* _YOUR INSTRUCTIONS_: Below are records; from the line containing "You are a computer-use" through the very last line, output each line exactly. No pictures.

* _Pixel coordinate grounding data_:
*****

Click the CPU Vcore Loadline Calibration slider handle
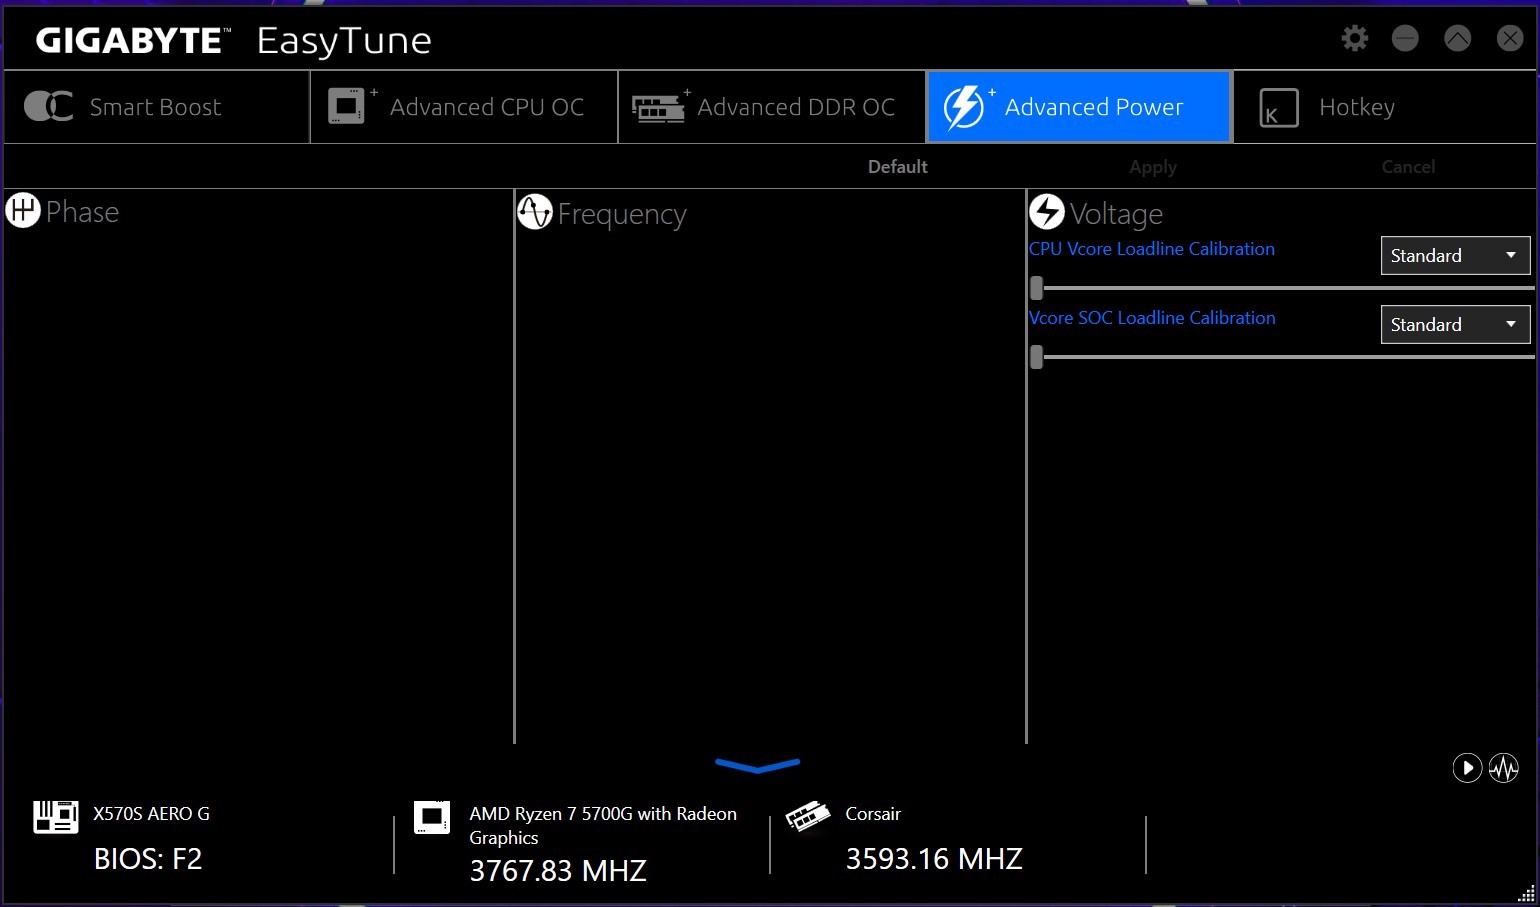 1037,288
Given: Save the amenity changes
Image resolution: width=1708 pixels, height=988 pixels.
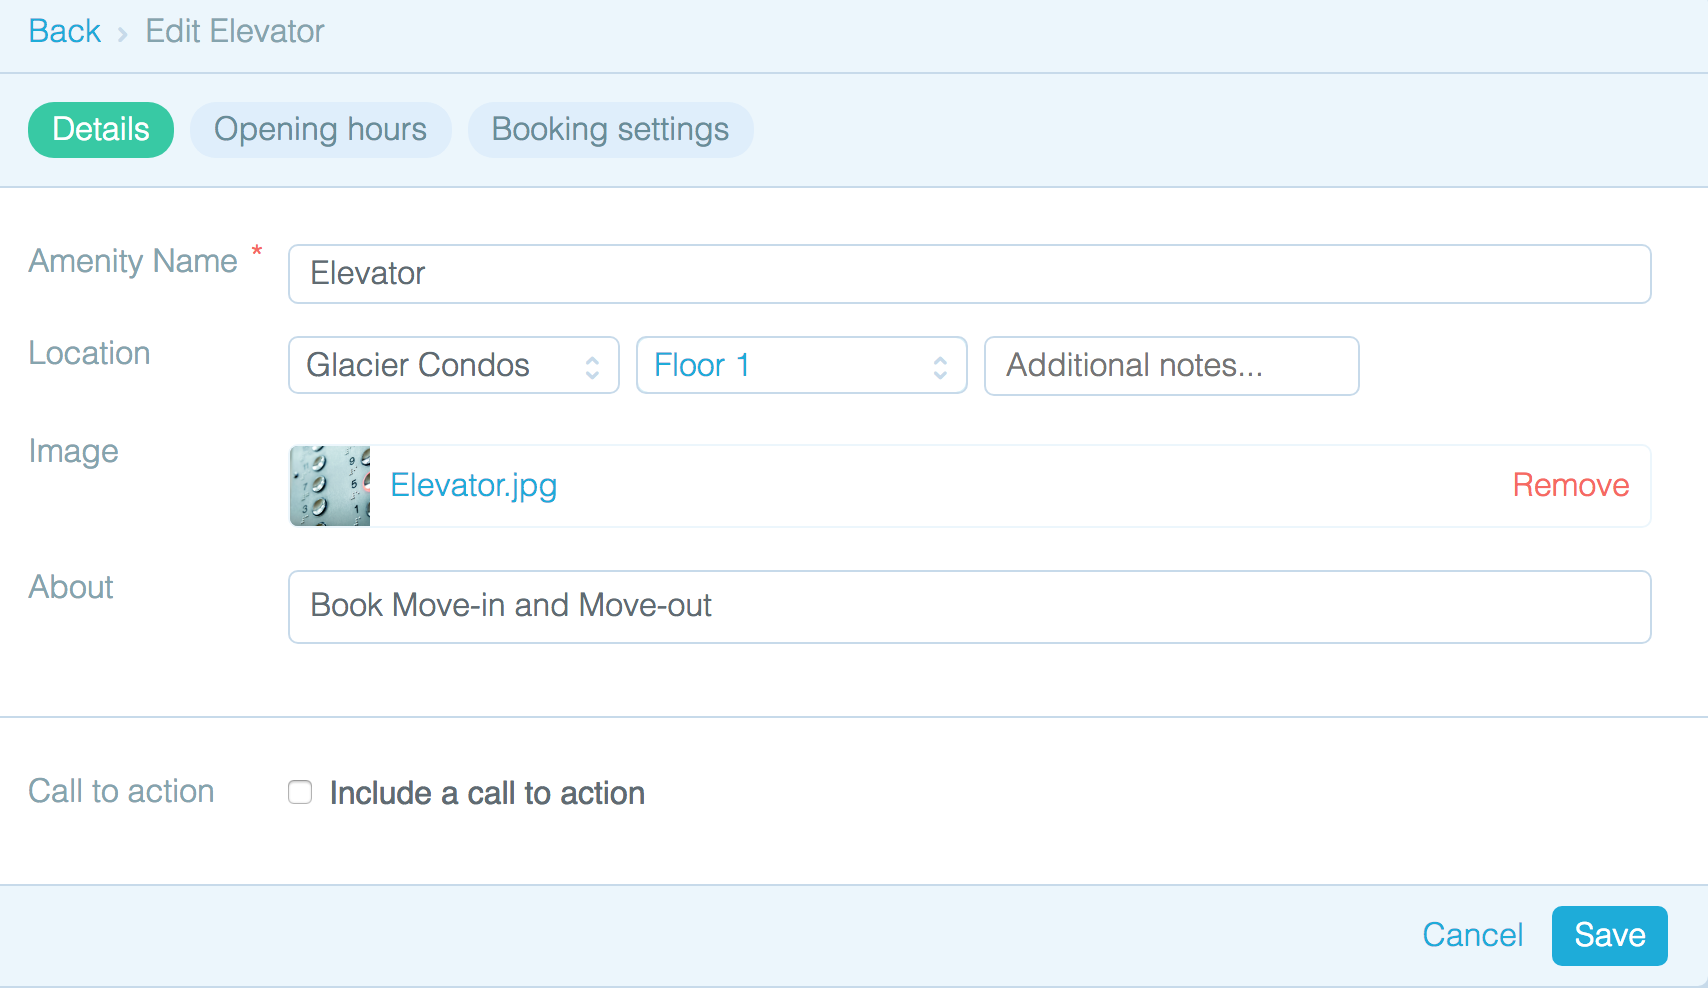Looking at the screenshot, I should tap(1609, 936).
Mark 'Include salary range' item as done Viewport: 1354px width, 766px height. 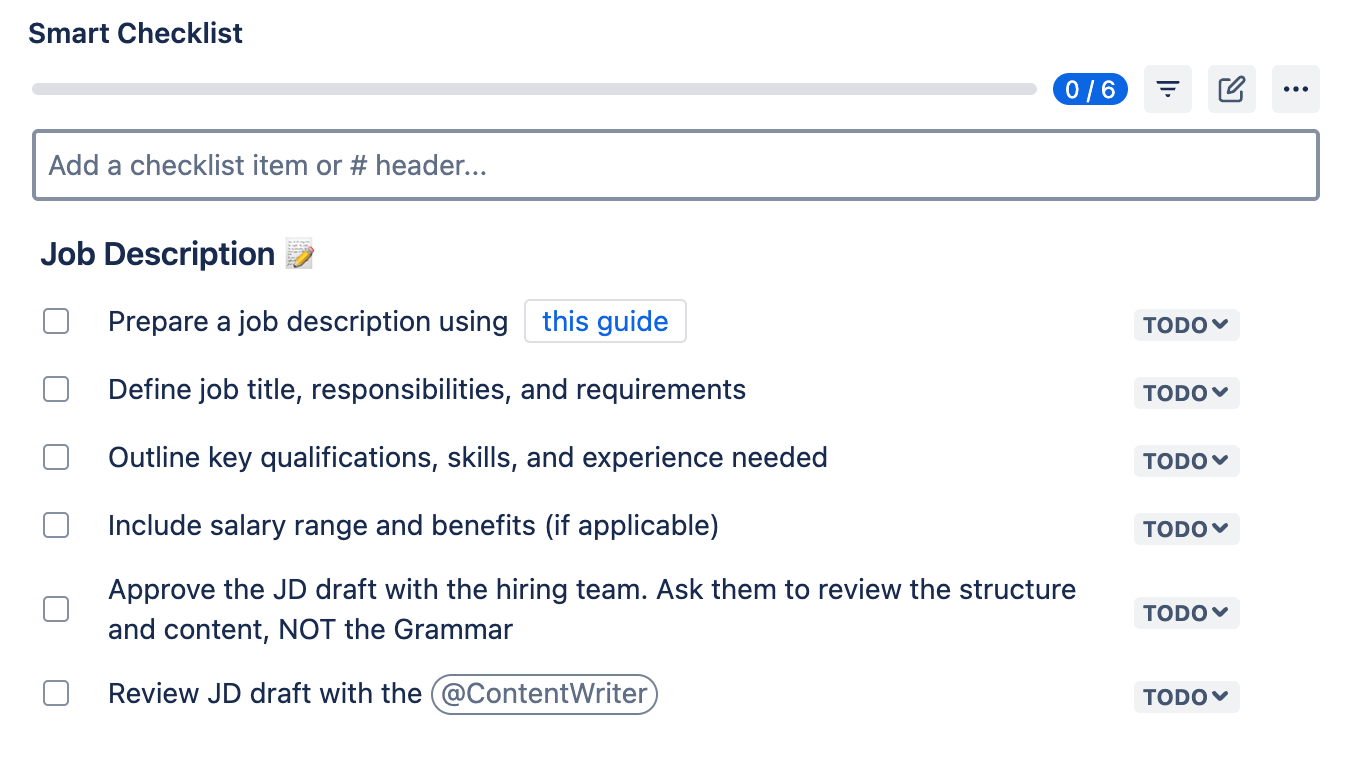(56, 525)
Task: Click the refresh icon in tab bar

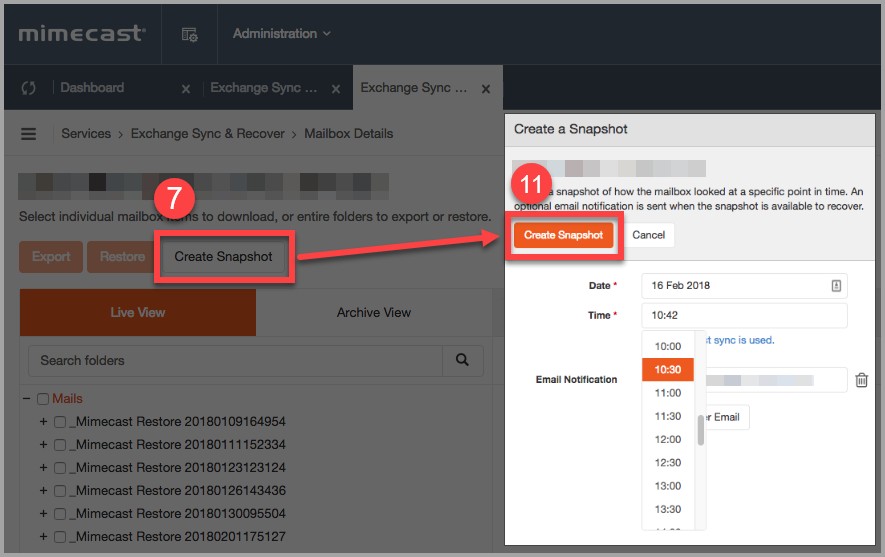Action: tap(28, 88)
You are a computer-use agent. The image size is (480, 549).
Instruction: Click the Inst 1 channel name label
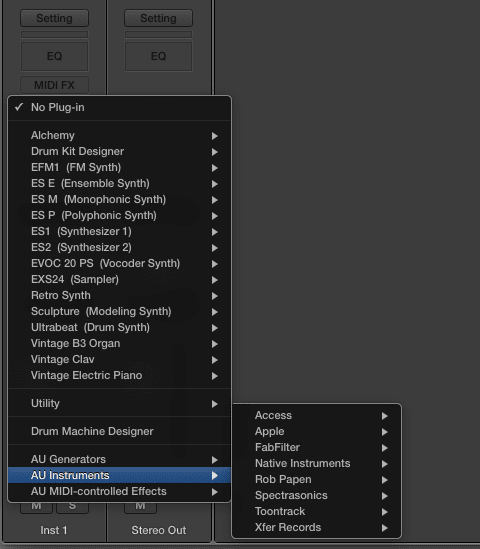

*****

* _TASK ANSWER_:
You are a computer-use agent. The image size is (480, 549).
Instruction: Click the Inst 1 channel name label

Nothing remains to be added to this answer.